This essay by Professor Daniel E. Burns on the problems and possibilities of electing bishops in the Catholic Church is part of a conversation with Professor Massimo Faggioli, whose essay can be read here.

I am grateful to Professor Massimo Faggioli for his generous response to my article in The New York Times proposing that our local clergy elect our bishops. I hope many others will join the conversation we are starting. If the structures of governance within our church are ever to be reformed—and the case of the former cardinal Theodore McCarrick strongly suggests that they need to be—then we will need a great many minds to work together in helping the church think this through.

In my article I said that my proposed reform should transcend the tired liberal-conservative divisions within our church. I am delighted to see that at least our discussion does transcend those divisions. By focusing on a practical question of governance reform, Mr. Faggioli and I have found a great deal of common ground—more than he and I might have had in a debate over narrowly theological questions.

Here are the chief points, as stated by Mr. Faggioli, on which we are in perfect agreement:

“The narrative that the pope has always had exclusive right to appoint bishops has…become part of a certain papalist and ultramontanist ideology.”

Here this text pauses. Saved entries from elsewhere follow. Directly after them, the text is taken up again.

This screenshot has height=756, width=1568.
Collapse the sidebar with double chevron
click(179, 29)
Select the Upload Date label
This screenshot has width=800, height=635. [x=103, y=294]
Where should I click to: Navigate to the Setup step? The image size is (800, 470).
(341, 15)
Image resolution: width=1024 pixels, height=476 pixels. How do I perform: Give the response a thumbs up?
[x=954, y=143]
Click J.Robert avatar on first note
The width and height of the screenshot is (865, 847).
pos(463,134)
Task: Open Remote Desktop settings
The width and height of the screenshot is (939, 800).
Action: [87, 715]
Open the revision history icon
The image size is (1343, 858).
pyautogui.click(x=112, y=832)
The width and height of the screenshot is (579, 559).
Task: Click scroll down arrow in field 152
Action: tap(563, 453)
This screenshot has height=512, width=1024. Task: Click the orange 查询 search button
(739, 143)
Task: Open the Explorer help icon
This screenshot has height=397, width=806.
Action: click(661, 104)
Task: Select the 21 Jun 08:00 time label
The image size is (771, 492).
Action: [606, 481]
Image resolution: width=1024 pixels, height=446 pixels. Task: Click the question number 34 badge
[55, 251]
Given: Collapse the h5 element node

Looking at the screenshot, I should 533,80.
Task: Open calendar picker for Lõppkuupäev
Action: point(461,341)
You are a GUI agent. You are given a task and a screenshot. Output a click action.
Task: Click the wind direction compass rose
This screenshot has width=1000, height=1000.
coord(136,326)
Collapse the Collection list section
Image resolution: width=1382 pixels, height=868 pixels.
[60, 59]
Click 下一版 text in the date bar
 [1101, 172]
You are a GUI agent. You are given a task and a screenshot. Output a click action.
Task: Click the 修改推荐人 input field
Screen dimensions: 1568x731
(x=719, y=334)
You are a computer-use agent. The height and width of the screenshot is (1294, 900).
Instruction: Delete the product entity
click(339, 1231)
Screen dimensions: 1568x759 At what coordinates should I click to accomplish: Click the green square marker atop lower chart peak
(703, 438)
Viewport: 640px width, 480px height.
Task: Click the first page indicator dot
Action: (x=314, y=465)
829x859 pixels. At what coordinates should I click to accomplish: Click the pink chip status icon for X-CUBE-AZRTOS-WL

“The process for the appointment of bishops should be updated.”

“We have to make sure that the local church has a role in both the selection and reception of the bishop.”

“The church’s institutional culture is still largely shaped too much by anti-democratic and monarchic, clericalist culture.”

“The church has a specificity that cannot be assimilated to political institutions.”

I am tempted just to stop here, as I am much more attached to these propositions as a basis for future reform than I am to my specific proposal. If we could get educated Catholics in this country to agree on what Mr. Faggioli and I already agree on, we would have laid the foundation for some very important collective thinking that needs to go on in the coming months and years. But since I do also remain fond of my proposal for the election of bishops, let me address Mr. Faggioli’s main criticisms of it.

“We have to make sure that the local church has a role in both the selection and reception of the bishop.”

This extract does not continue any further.